Items listed in a dataset
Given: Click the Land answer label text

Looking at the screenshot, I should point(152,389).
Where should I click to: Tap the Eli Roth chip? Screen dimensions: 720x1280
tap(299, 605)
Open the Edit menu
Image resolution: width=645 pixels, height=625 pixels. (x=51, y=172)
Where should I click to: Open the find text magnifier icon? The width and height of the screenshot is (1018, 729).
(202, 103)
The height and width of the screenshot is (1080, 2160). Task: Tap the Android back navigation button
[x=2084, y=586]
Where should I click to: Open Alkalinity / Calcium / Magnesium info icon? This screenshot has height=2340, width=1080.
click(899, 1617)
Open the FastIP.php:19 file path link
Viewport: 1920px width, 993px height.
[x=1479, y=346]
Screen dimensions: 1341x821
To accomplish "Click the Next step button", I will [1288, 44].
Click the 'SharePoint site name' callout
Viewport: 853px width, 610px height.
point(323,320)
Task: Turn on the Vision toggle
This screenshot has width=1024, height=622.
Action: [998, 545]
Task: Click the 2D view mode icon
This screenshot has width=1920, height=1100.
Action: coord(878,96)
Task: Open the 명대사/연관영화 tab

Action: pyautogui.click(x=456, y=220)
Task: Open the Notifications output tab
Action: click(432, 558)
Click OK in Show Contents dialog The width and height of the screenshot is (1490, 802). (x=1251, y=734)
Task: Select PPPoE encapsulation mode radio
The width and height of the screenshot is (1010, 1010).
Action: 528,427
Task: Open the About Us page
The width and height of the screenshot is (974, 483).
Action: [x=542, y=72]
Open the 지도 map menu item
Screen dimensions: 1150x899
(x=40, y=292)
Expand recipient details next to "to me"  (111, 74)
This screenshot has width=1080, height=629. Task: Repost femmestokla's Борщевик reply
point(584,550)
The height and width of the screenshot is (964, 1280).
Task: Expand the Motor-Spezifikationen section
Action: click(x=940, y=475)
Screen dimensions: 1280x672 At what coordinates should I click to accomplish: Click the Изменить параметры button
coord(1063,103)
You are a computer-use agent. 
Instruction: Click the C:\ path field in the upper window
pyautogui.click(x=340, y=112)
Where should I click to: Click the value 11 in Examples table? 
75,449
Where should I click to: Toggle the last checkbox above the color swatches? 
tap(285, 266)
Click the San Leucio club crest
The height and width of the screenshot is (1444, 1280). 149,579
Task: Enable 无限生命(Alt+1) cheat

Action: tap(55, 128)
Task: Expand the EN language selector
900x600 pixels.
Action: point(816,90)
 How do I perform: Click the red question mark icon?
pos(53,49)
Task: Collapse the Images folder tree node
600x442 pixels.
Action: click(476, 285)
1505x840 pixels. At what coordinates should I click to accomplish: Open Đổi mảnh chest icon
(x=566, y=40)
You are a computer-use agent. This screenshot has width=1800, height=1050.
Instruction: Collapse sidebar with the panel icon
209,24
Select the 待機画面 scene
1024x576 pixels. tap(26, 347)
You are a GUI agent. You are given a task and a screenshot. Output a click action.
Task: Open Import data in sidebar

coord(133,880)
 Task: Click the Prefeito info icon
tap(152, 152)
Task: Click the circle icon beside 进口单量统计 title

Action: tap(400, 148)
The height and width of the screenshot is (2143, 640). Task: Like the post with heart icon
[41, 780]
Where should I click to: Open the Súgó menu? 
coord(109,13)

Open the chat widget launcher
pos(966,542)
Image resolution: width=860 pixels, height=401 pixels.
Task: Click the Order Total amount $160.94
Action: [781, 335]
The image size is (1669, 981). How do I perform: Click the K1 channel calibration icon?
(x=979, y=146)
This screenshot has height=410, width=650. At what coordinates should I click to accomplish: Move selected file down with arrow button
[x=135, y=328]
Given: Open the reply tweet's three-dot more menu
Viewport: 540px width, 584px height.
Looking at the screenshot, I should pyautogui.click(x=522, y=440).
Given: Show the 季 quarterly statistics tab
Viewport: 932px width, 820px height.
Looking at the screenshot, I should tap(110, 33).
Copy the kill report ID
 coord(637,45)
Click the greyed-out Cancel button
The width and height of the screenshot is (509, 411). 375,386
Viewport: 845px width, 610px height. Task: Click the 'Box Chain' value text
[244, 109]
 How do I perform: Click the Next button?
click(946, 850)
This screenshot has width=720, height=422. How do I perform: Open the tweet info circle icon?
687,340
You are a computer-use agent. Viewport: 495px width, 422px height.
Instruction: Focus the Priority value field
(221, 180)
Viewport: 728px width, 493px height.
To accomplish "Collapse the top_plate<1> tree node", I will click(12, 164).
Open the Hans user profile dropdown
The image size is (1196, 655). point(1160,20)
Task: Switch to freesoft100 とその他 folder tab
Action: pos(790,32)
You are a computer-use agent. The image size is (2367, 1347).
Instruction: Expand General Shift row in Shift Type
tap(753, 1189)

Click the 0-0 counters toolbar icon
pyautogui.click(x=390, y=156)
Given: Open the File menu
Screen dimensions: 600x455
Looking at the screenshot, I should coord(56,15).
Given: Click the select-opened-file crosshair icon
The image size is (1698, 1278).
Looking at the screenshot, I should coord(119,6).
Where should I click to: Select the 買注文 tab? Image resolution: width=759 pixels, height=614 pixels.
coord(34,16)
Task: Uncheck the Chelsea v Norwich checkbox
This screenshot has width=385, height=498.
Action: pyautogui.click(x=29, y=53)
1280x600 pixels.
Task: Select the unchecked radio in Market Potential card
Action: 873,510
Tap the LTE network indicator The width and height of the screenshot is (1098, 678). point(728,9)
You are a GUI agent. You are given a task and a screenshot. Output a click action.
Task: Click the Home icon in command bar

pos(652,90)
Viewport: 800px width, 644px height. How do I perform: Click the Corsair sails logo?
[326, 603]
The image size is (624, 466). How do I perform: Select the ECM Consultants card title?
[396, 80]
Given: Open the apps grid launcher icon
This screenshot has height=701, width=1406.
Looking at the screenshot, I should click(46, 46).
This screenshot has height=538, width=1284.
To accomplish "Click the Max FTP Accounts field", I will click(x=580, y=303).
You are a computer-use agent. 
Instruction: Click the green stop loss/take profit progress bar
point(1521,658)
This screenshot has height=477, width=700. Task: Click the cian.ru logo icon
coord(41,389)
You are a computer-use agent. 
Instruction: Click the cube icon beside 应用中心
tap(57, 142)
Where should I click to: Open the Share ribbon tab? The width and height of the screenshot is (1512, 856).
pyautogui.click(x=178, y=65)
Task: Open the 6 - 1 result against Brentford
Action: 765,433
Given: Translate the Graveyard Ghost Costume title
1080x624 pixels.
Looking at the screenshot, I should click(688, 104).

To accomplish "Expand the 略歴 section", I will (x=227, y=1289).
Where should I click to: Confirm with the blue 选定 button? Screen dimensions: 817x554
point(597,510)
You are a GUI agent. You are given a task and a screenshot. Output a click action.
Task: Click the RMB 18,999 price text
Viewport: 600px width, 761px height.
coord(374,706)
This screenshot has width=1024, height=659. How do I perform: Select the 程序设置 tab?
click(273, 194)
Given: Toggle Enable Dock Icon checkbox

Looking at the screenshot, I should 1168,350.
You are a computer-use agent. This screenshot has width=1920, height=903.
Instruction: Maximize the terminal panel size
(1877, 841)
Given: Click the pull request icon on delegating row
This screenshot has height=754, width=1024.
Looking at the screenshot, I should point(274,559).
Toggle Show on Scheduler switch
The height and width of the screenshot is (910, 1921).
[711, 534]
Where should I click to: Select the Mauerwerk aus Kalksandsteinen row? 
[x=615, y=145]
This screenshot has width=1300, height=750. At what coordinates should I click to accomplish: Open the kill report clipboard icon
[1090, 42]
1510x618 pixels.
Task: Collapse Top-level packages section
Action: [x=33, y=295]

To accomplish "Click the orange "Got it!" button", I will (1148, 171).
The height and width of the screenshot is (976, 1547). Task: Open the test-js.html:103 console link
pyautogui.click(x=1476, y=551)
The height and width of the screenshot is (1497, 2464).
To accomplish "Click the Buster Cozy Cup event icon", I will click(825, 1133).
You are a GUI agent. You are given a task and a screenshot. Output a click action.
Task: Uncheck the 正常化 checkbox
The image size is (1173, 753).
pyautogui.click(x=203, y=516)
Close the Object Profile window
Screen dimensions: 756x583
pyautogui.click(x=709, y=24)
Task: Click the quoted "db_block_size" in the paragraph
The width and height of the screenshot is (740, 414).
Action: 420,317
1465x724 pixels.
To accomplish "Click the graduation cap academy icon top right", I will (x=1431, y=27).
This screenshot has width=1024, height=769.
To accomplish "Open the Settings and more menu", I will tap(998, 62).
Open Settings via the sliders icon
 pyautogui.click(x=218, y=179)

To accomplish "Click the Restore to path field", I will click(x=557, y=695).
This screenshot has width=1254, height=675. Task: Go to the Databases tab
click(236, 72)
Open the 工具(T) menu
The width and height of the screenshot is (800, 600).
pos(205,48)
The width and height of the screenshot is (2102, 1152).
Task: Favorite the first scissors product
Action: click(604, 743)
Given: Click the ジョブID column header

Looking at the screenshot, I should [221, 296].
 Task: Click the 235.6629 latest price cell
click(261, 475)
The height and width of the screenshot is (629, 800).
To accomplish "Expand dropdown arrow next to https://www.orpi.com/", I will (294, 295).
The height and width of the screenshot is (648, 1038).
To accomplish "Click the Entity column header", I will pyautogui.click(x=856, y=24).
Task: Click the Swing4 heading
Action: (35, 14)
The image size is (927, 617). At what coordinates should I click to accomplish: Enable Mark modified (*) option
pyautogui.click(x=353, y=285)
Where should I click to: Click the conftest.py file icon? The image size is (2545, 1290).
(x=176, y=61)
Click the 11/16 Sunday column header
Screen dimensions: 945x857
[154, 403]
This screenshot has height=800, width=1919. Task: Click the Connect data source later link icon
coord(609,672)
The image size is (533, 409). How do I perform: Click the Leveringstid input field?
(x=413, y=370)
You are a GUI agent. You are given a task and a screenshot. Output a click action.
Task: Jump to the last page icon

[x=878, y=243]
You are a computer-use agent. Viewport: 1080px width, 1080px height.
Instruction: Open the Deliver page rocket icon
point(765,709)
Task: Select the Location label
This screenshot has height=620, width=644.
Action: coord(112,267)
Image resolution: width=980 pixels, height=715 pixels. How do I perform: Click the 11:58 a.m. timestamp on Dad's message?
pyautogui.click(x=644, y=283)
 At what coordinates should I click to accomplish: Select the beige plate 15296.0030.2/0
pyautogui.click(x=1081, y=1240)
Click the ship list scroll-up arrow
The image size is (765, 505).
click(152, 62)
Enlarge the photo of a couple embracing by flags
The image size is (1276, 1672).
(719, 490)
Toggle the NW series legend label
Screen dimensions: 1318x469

• _Task goal_:
The answer must consist of each line from the data that includes the string "mode".

• _Response to this exercise_:
Task: Click the 2D view mode icon
Task: Select PPPoE encapsulation mode radio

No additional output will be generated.